Hicks already had a career in country-music publishing but he felt so strongly about the Carrie McGavock story that he set aside that career to write "The Widow of the South."
Hicks centered his book on a fictional relationship between McGavock and a wounded Confederate sergeant named Zacariah Cashwell. It is a fictional account, he says, and while many of the facts are true, the story line, itself is a love story, from his imagination.
What he says he did was to "put meat and flesh onto the bones of the facts." Warner Books bought the novel after seeing only the first few chapters, and according to Warner book editor Amy Einhorn, "it is an amazing epic love story."
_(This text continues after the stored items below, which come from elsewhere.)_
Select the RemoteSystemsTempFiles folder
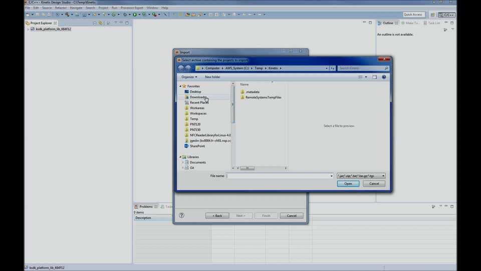 point(263,97)
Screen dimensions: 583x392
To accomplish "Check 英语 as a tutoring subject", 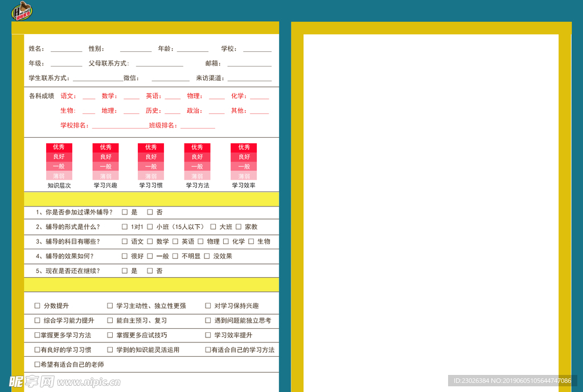I will pyautogui.click(x=174, y=242).
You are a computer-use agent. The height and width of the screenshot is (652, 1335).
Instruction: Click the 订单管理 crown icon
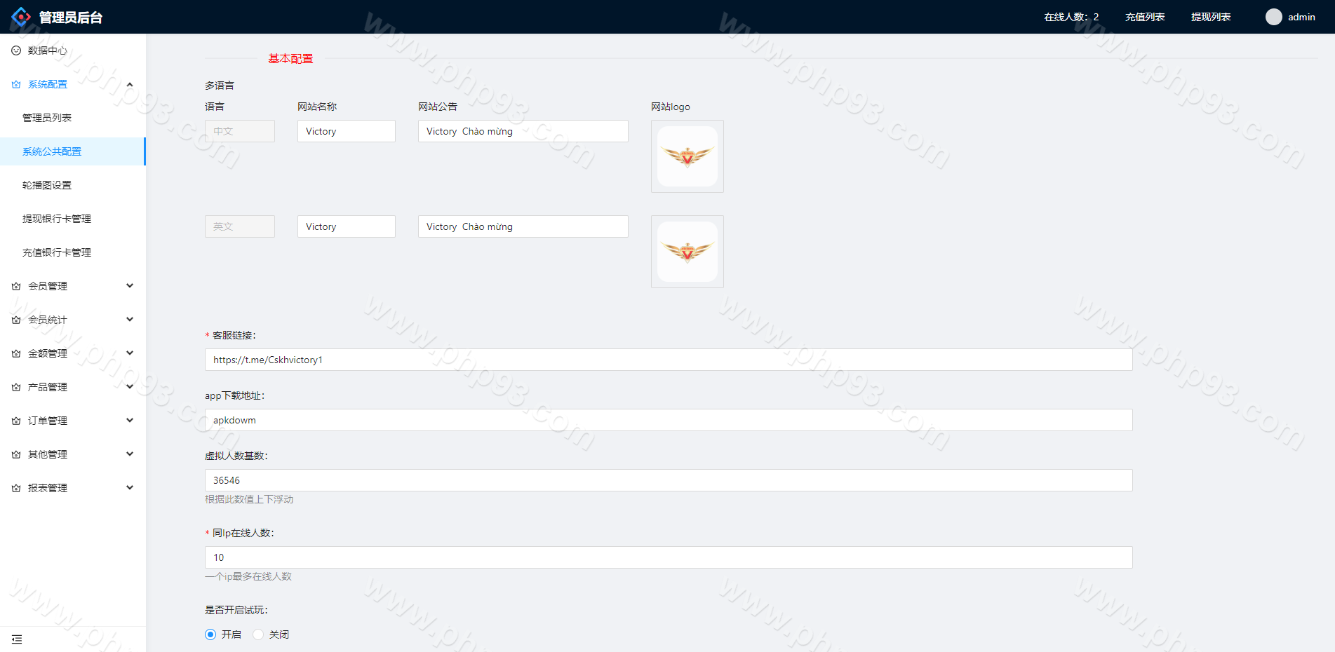[16, 421]
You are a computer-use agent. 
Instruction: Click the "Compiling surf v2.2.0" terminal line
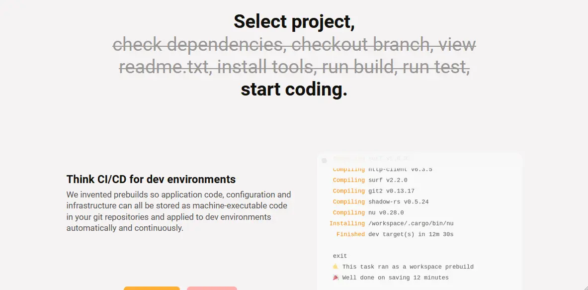pyautogui.click(x=370, y=180)
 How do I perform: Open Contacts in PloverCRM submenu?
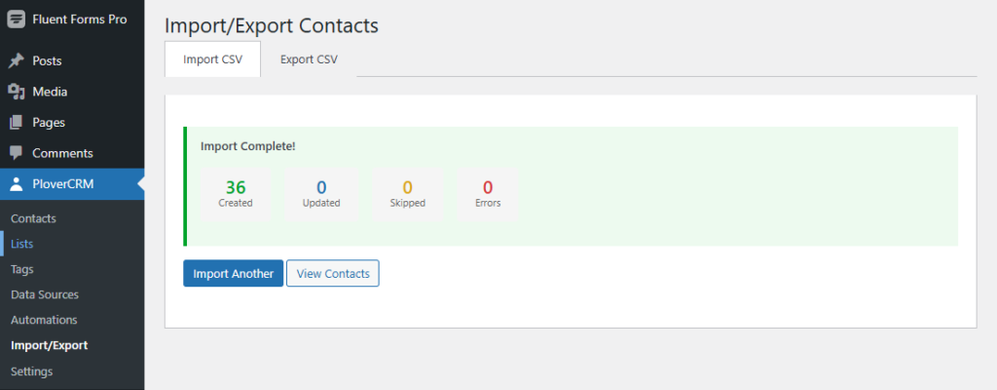click(x=33, y=218)
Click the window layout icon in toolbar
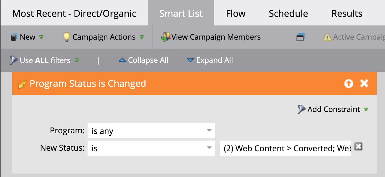385x177 pixels. 300,37
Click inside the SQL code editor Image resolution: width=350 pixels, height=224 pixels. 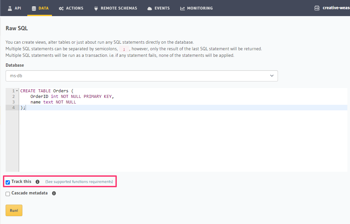[132, 131]
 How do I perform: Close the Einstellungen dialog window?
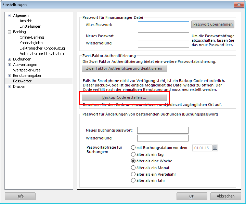pos(238,5)
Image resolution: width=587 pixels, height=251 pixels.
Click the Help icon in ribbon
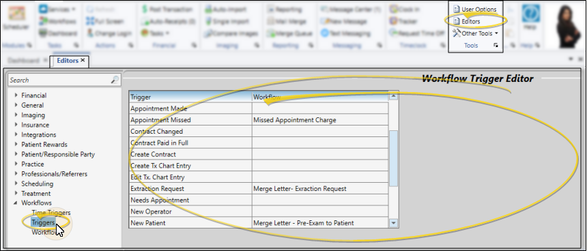[x=531, y=18]
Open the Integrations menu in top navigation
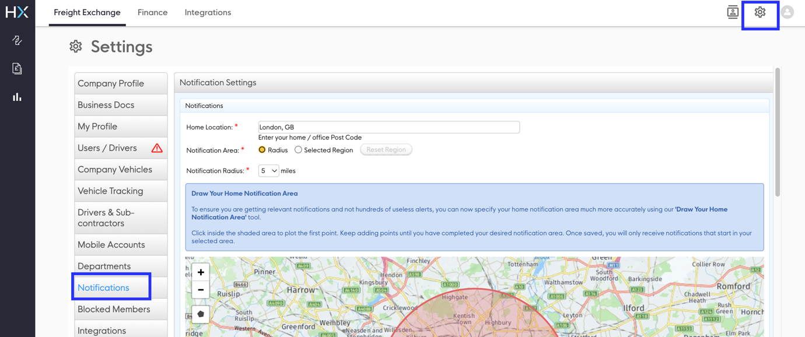The width and height of the screenshot is (805, 337). (208, 12)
Because of his connection as a board member at the famous ante bellum plantation known as one of the must-see tourist attraction in Tennessee, Hicks was able to write with certain authencity, even though he was writing his debut novel as fiction. When the story opens it is 1894, Carrie McGavock is an old woman who is dedicated to a cemetery literally in her back yard where some 1,500 soldiers who fought in the Battle of Franklin, five of the bloodiest hours of the Civil War. There were 9,200 casualties. Carrie’s home, the Carnton plantation, is taken over by the Confederate army as a hospital. She is enlisted as a nurse to tend the wounded and the dying.
The novel then flashes back 30 years to the afternoon of the fierce battle and the wounded soldier, Zachariah Cashwell, enters Carrie’s life, and despite the boundaries of social class, she finds herself inexplicably drawn to him. The book has three main characters, Carrie McGavock, Cashwell, and a slave named Mariah Reddick.
Hicks said the story of Carrie McGavock was too good to be left untold yet too incomplete to be told as history. Although it is fiction, the facts of the story aren’t changed. In 1826 Randal McGavock built Carnton. His son, John, inherited Carnton upon the elder McGavock’s death in 1843. John married Carrie Elizabeth Winder in 1848, and she bore him five children.
On Nov. 30, 1864, the idyllic life of Carnton plantation was shattered by one of the bloodiest battles of the entire Civil War. On the morning of Dec. 1 the bodies of four Confederate generals killed during the fighting lay on the back porch.
In 1978, the Carnton Association, Inc. rescued the house from years of neglect and disrepair and restored the plantation. When the maision was restored, the floors of the home were still stained with the blood of the men who were treated there.
In 1866, John and Carrie McGavock designated two acres of land adjacent to their 19th century family cemetery as a final burial place for nearly 1,500 Confederates. Today, the McGavock Confederate Cemetery is a lasting memorial honoring those fallen soldiers, and is the largest privately owned military cemetery in the nation.
That cemetery plays heavily in "The Widow of the South" in which Carrie carefully cares for the gravesites as an old woman who has only her former slave, Mariah, to keep her company. She has every soldier’s name recorded in a book she keeps. Hicks writes: "the two women knew the cemetery as they might have known the wrinkles on their faces, or the pattern of repousse on the coin of silver. The white woman, dressed in worn black crinoline, carried a book tightly under her arm and periodically consulted it ‘just to make sure.’ Her servant, a Creole, walked close by."
Hicks proves to be a master storyteller in the tradition of
William Faulkner. He blends the historical facts with fictional accounts for a readable novel that surely will become a box office success as a movie.
(Bill Duncan is editor of The Senior Times. He also writes a weekly column on the News-Review Opinion Page every Thursday.)